_What is required_. Could you copy exactly the lines from the one containing "Task: Click the Project.Module.Function" through the last line of the records below, and nothing else?

----- Data section -----

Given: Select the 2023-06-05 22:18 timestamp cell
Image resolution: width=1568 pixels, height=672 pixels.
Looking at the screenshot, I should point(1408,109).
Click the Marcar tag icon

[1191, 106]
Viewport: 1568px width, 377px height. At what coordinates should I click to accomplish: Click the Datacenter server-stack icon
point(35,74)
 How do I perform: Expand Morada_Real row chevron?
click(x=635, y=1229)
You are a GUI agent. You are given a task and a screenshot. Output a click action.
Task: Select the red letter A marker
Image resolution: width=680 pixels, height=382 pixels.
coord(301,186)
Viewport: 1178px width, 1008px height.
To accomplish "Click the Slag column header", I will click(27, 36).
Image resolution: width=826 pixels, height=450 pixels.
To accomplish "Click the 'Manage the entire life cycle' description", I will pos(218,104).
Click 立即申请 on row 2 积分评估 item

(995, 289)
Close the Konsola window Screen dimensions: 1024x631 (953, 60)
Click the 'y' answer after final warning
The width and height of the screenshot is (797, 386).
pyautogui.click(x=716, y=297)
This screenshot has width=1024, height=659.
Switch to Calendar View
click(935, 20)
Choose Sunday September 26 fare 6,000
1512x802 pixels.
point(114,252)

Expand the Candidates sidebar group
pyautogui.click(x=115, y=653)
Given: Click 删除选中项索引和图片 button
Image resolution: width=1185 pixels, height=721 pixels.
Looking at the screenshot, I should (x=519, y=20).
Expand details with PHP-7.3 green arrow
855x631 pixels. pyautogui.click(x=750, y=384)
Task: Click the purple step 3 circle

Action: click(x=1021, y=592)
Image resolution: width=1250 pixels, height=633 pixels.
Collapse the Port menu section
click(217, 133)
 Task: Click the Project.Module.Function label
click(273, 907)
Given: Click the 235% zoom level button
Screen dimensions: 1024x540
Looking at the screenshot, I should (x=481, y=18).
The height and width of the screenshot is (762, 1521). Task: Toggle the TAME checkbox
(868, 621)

-----

_Exercise solution_.
 Task: Click the Project.Module.Function label
click(273, 907)
Given: Click the 235% zoom level button
Screen dimensions: 1024x540
Looking at the screenshot, I should (x=481, y=18).
The height and width of the screenshot is (762, 1521). Task: Toggle the TAME checkbox
(868, 621)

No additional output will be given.